The Trump administration is moving to track microplastics in drinking water, but the science needed to measure their risk has not caught up, according to an environmental health expert. That could mean municipal water systems will be asked to monitor contaminants that current tools can’t reliably detect or interpret.
Last week, U.S. Secretary of Health and Human Services Robert Kennedy and Environmental Protection Agency Administrator Lee Zeldin proposed adding microplastics, pharmaceuticals and other contaminants to the EPA’s sixth Contaminant Candidate List under the Safe Water Drinking Act. They are accepting comments on the proposal through June 5.
“By placing microplastics and pharmaceuticals on the Contaminant Candidate List for the first time ever, EPA is sending a clear message: we will follow the science, we will pursue answers, and we will hold ourselves to the highest standards to protect the health of every American family,” Zeldin said in a statement.
The American Water Works Association released a statement saying the decision “reflects growing public concern about substances that are ubiquitous in the environment.” The AWWA said it looks forward to collaborating with its members, the research community and the EPA “on the best path forward to assure safe drinking water and protect public health.”
Earthjustice was more critical, calling the announcement “a PR stunt.” In a statement, Earthjustice Director of Drinking Water Advocacy Suzanne Novak said the Trump administration has approved pesticides that contain PFAS and eliminated the Office of Research and Development, undercutting its capacity to research and regulate water contaminants.
Costly analysis, questionable data
For municipal water systems, the practical implications are complicated. Rolf Halden, an engineering professor and director of the Biodesign Center for Environmental Health Engineering at Arizona State University, said in an email that pharmaceuticals and microplastics present very different challenges.
Pharmaceuticals are relatively well understood, Halden said. Their chemical properties have been extensively researched, their biological effects are documented and existing analytical methods are robust. But microplastics are a different matter, he said.
The core problem isn’t just what microplastics are made of but their physical characteristics, Halden said. He compares them to asbestos in that their particle size, surface area, physical shape and rough edges are potentially more dangerous than their chemistry. “A common misconception is that plastics are safe,” he said. “But we have studied only the chemical risks of plastic polymers; to what degree plastic debris poses physical risks has not been studied widely and is largely unknown.”

Current analytical methods struggle to detect the smallest, potentially most dangerous particles, Halden said. Techniques like pyro-GC-MS have made plastic polymer analysis more reproducible and affordable, but they tend to capture larger particles that may pose less health risks than nanoscale particles, which can evade detection entirely.
“When a non-detect value is produced with methods having high-particle size detection limits, significant health risks may still lurk from nanosized particles that go undetected,” Halden said. “Utilities may be asked to produce data that are unfit to inform on actual human health risks.”
For smaller utilities, in particular, meeting monitoring requirements could prove cost-prohibitive, and collecting data with inadequate methods risks producing results that are “uninformative and potentially misleading,” he said.
While Halden said he welcomes regulatory attention to microplastics, he questions whether drinking water is the right source to focus on.

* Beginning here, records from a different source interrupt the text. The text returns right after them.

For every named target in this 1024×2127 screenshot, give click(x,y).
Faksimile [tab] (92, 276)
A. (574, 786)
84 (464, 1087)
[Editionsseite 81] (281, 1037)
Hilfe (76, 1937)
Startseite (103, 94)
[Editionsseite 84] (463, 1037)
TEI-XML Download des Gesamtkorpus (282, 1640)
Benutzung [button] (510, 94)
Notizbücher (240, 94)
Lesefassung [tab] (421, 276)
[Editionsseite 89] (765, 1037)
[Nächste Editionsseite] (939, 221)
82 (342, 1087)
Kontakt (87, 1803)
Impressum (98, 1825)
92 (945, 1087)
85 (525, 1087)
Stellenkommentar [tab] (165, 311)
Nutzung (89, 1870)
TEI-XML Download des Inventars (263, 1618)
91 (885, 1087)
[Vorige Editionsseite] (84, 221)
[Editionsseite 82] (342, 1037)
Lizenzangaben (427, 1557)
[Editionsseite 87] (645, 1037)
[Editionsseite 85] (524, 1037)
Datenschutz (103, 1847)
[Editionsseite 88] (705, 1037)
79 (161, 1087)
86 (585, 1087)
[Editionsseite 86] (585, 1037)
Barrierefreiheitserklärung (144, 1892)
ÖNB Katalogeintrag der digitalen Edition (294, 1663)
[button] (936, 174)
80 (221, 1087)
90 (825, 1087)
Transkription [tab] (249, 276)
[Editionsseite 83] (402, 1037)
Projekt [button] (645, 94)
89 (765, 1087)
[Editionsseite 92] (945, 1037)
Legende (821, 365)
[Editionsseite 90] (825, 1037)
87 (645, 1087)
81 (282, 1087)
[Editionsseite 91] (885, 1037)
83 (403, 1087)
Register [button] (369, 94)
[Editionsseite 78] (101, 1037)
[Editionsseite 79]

Research suggests that most human exposure to microplastics comes not from the tap but from contaminated food and food packaging, indoor and outdoor air, and synthetic clothing.
That context will affect how cities allocate resources. Halden recommends utilities push for monitoring methods that can meaningfully capture micro- and nanoplastics across different size ranges rather than attempting to comply with requirements using tools that weren’t designed for the job. The science of micro- and nanoplastic detection, he said, hasn’t yet caught up to meet the intent of public health protection from new regulations.